Curiosidades

Reto de verano: ¡una historia en familia!

¿No sabes cómo entretener a tus hijos durante el verano? A veces, ni siquiera cuando estamos de vacaciones y tenemos todo el tiempo del mundo para disfrutar al aire libre logramos mantenerlos distraídos más allá de unos minutos. Por si fuera poco, el sofocante calor a veces nos obliga a meternos en casa junto al aire acondicionado y las bebidas más fresquitas hasta que pasan las horas centrales del día. ¿Qué hacemos en ese caso si no queremos recurrir a las pantallas y el entretenimiento digital en general? Este verano te traemos una propuesta: construir entre todos vuestra historia de verano. ¿Cómo? Sigue leyendo.

Lo primero, ¡organización!

La organización y la disciplina suenan a enemigas acérrimas del verano. Sin embargo, sin ellas, poco partido podríamos sacarle a los días largos que caracterizan esta estación del año. Es fundamental que os hagáis un plan (con cierto margen) a fin de que cada miembro de la familia dedique un tiempo al día o a la semana para escribir o tomar notas sobre lo que ha vivido recientemente y plasmar su perspectiva sobre ello. Uno de los aspectos más atractivos de esta idea es que todos vais a contar el mismo verano, pero cada uno de vosotros lo hará desde una perspectiva diferente y, al final, todas las historias acaban entrelazándose y encajando como las piezas de un puzle. Con todo, es básico que todos aportéis más o menos en la misma medida; no se trata de que todos tengáis que escribir lo mismo, pero sí que tratéis de equilibrar el peso de los distintos relatos.

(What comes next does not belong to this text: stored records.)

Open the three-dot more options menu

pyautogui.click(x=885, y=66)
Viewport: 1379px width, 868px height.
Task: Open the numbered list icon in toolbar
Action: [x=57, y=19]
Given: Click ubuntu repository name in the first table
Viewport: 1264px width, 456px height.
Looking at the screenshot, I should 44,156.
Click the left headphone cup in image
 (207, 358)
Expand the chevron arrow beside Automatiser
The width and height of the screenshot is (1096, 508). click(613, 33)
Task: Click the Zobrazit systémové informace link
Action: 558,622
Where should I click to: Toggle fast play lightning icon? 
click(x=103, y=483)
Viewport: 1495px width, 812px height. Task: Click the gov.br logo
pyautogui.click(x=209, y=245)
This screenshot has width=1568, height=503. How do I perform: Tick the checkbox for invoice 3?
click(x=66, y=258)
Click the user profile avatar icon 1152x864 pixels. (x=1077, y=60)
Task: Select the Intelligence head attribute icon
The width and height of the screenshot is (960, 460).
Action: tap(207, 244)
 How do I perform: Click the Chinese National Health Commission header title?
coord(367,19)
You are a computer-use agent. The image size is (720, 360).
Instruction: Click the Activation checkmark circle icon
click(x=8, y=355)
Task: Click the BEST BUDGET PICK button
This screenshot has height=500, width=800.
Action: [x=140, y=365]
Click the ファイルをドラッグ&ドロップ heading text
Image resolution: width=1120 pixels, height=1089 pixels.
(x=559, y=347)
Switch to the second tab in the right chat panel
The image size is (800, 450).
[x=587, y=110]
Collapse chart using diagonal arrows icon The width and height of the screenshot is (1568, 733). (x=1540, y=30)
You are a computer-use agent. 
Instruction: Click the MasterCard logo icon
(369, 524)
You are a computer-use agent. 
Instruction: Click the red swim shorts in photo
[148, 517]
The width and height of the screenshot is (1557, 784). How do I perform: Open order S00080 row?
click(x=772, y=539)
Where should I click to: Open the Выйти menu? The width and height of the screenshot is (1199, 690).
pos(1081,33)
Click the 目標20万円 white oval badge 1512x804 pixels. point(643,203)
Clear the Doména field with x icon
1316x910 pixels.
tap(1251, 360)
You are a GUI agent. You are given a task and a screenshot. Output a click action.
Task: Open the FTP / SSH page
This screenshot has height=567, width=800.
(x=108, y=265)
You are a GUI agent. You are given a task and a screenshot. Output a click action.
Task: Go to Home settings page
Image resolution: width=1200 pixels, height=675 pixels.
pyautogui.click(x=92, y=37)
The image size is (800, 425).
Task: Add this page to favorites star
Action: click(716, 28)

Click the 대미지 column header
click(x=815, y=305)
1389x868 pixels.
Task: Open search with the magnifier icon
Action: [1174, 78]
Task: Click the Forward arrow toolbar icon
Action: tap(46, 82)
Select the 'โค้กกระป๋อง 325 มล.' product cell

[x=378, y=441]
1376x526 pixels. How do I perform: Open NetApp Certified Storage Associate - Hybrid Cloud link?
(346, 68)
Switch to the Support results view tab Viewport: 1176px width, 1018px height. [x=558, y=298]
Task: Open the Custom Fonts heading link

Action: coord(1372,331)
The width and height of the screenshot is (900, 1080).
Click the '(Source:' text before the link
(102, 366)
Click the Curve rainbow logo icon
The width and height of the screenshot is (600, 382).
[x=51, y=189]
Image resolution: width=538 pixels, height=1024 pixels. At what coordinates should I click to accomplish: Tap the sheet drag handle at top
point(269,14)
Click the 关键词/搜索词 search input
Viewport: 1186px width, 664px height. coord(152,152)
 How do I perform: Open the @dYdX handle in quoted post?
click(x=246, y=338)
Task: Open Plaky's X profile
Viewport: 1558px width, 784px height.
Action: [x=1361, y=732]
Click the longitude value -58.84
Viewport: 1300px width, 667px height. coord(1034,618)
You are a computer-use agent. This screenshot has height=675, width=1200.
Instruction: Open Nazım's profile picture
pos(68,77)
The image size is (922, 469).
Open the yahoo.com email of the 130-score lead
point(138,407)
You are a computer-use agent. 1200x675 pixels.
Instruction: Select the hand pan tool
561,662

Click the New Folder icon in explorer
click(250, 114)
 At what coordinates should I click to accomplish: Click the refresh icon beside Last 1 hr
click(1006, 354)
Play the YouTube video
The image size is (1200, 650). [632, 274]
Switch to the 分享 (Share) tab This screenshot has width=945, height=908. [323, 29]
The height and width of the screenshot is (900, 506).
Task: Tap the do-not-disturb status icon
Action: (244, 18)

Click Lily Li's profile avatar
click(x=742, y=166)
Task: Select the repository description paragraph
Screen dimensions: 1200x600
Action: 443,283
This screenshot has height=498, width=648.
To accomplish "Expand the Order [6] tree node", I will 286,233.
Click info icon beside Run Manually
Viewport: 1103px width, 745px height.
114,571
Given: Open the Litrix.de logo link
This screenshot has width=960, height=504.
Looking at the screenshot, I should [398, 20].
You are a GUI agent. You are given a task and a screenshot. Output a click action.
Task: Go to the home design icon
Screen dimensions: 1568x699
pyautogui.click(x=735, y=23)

Lo segundo: puesta en común

Además de escribir la historia, es fundamental que, a la hora de ponerla en común, reviséis la ortografía y las expresiones gramaticales con objeto de que estén lo más pulidas posible. Ordenad los contenidos por días o semanas, o bien según el protagonista, en función de si queréis que la historia sea lineal o, en lugar de eso, refleje la perspectiva independiente de cada uno de vosotros.

Lo tercero: no solo palabras

Un relato veraniego sin imágenes es como un jardín sin flores: es básico que, además de tomar notas sobre lo que os ha ido sucediendo cada día, hagáis fotografías que ilustren esas vivencias y a las que podáis acudir después para rememorarlas de una manera más vívida. También podéis ir recogiendo pequeños objetos que podáis incluir en vuestro libro de verano: una hoja, una flor, un flyer publicitario de un sitio que os encanta…

El colofón: la presentación

Una vez que tengáis listo vuestro relato a varias voces, una opción muy práctica es la de imprimir y encuadernar libros online, pues os permite disfrutar de vuestro libro en poco tiempo sin moveros de casa. Podéis imprimir solo el relato escrito y pedir que os intercalen algunas páginas en blanco para poder pegar fotografías y otros recuerdos, o bien insertar las fotografías digitales dentro del propio libro e imprimirlo todo junto (conviene, de todos modos, añadir esas páginas que mencionábamos antes a fin de poder incorporar después esos recuerdos).

Crear la historia de vuestro verano requiere un poco de disposición, pero seguro que lográis un precioso resultado y, a la vez, evitáis pasar demasiado tiempo frente a las pantallas durante las horas más duras del día. ¡De vosotros depende que este verano haga historia!